• **Given request**
Copy out each line of the listing below that contains the string "click". Case counts.

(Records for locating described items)
-*-
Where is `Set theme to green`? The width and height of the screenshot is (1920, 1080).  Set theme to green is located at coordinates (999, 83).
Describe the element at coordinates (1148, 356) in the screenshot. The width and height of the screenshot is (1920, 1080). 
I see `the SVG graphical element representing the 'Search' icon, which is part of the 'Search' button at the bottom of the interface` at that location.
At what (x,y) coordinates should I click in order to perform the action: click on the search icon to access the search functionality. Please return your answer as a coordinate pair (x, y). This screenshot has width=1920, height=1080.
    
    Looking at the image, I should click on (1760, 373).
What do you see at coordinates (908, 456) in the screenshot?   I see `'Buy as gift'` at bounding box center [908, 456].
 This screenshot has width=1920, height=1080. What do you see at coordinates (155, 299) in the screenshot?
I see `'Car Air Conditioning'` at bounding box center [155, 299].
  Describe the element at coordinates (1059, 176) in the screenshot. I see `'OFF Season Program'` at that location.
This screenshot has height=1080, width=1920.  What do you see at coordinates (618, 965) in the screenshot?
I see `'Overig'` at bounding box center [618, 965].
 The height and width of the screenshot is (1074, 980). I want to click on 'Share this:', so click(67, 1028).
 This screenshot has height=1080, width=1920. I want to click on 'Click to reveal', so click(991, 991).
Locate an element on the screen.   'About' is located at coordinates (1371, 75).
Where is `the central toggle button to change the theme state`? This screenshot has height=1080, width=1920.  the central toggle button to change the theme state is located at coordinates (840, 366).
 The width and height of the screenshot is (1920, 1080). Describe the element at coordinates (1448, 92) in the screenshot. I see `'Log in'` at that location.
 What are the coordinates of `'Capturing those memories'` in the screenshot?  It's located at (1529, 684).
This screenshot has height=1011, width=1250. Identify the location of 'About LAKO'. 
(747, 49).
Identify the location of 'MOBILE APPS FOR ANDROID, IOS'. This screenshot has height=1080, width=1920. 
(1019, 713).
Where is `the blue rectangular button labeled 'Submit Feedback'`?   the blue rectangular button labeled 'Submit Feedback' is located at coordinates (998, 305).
-*-
• **Correct answer**
At what (x,y) coordinates should I click in order to perform the action: click on the search icon to access the search functionality. Please return your answer as a coordinate pair (x, y). This screenshot has width=1920, height=1080.
    Looking at the image, I should click on (1760, 373).
 The height and width of the screenshot is (1074, 980). I want to click on 'Share this:', so click(67, 1028).
 This screenshot has height=1080, width=1920. I want to click on 'Click to reveal', so click(991, 991).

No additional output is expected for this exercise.